» **Data items**:

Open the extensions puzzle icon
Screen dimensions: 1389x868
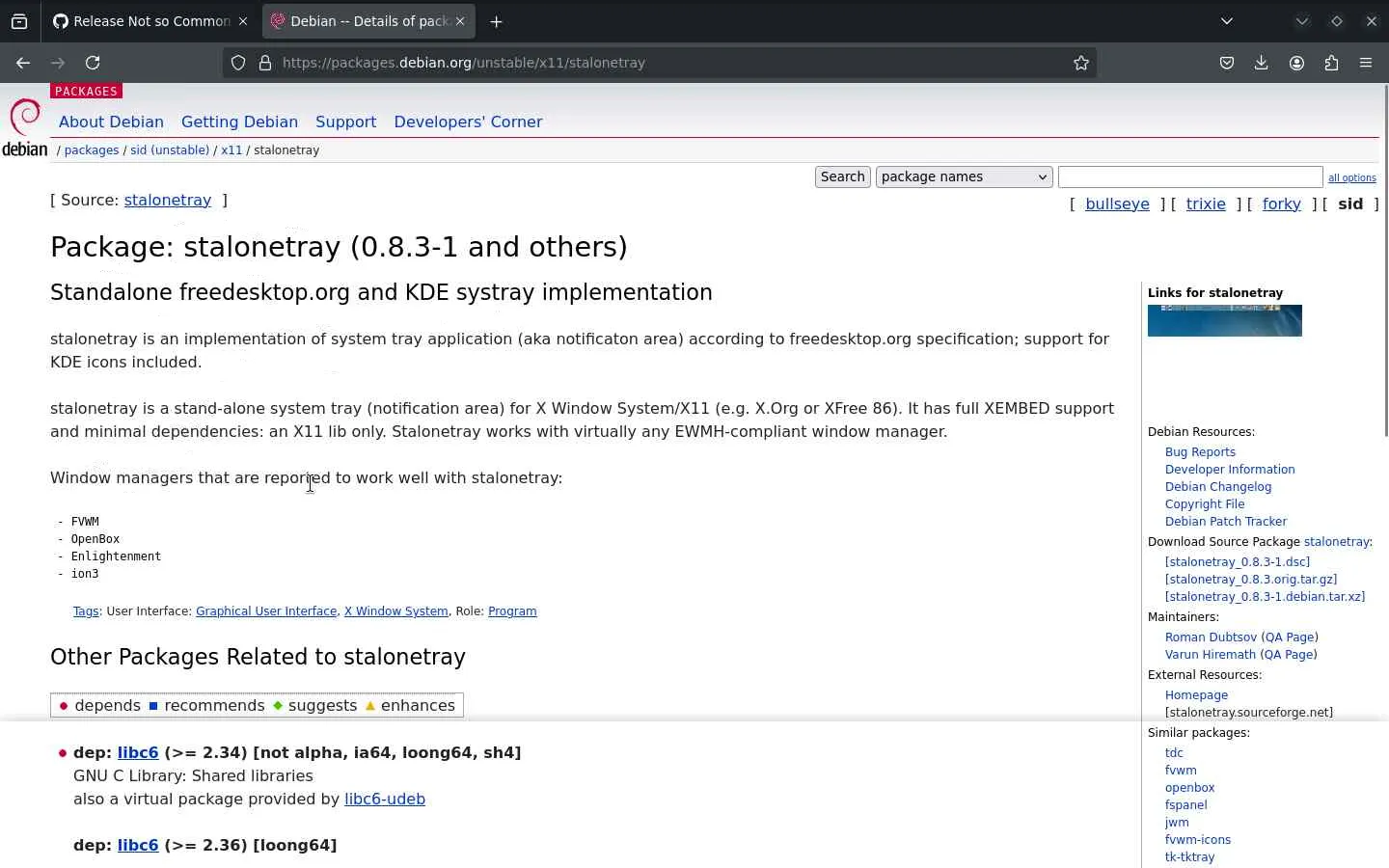click(x=1331, y=63)
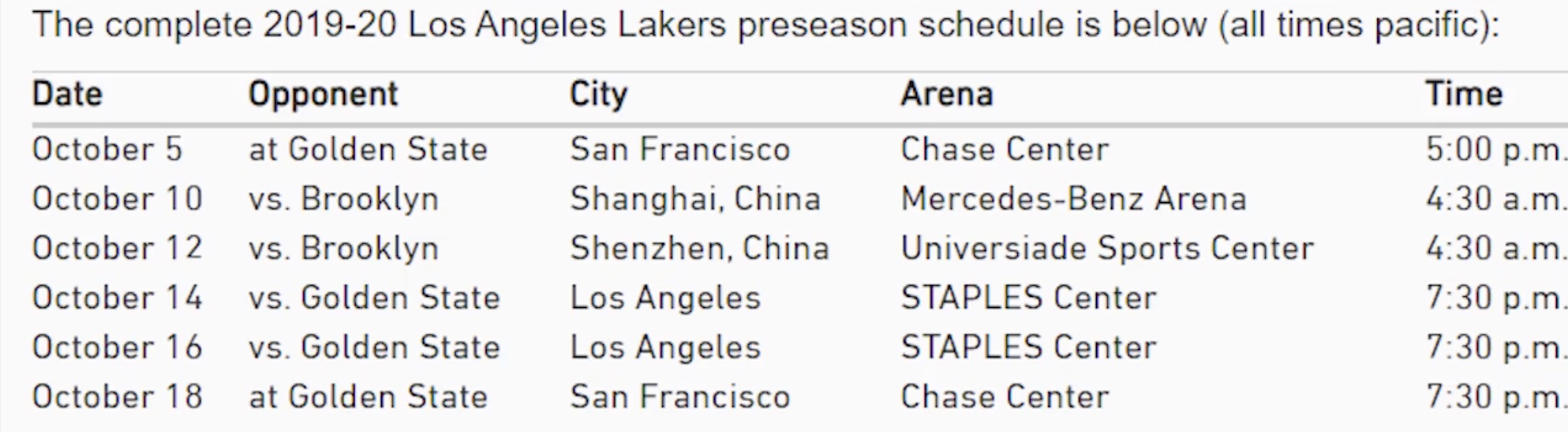Viewport: 1568px width, 432px height.
Task: Click the Date column header
Action: coord(67,94)
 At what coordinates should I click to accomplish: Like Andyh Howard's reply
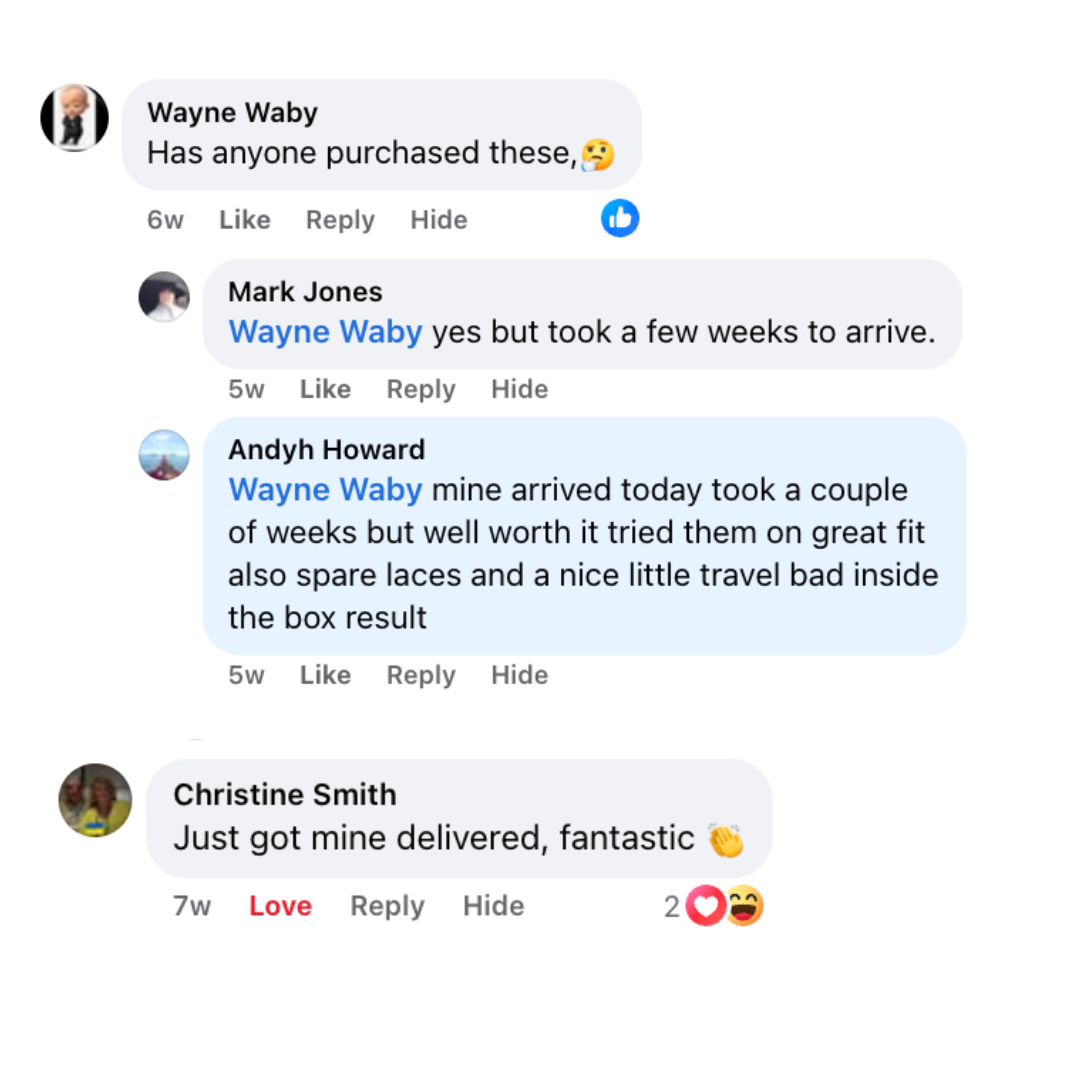coord(325,675)
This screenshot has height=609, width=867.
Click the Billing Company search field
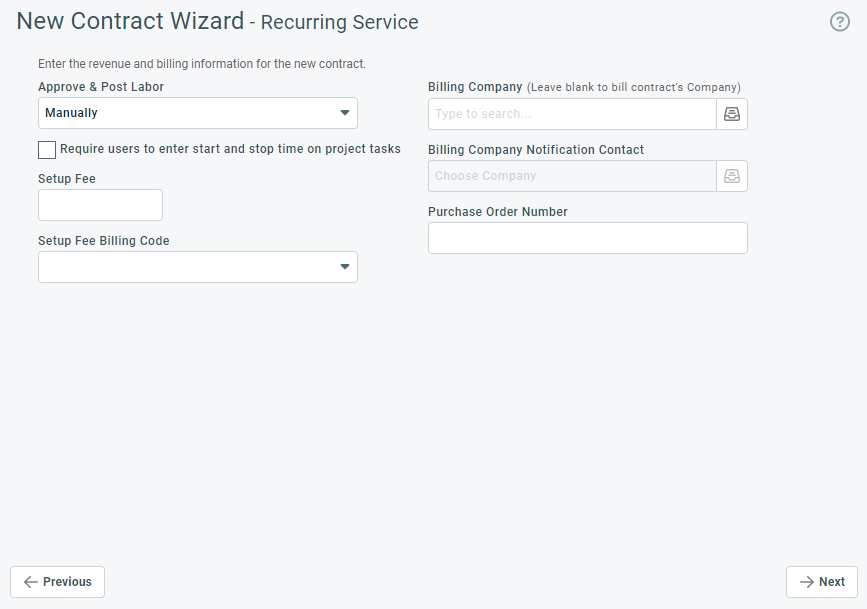[572, 114]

» **Exercise goal**: Please copy the data above character for character, skipping any pictures.

» **Task answer**:
Open the extensions puzzle icon
Screen dimensions: 1389x868
click(x=1331, y=63)
Viewport: 1568px width, 432px height.
Task: Click the Date column header
Action: coord(67,94)
 At what coordinates should I click to accomplish: Like Andyh Howard's reply
coord(325,675)
This screenshot has height=609, width=867.
Click the Billing Company search field
[572, 114]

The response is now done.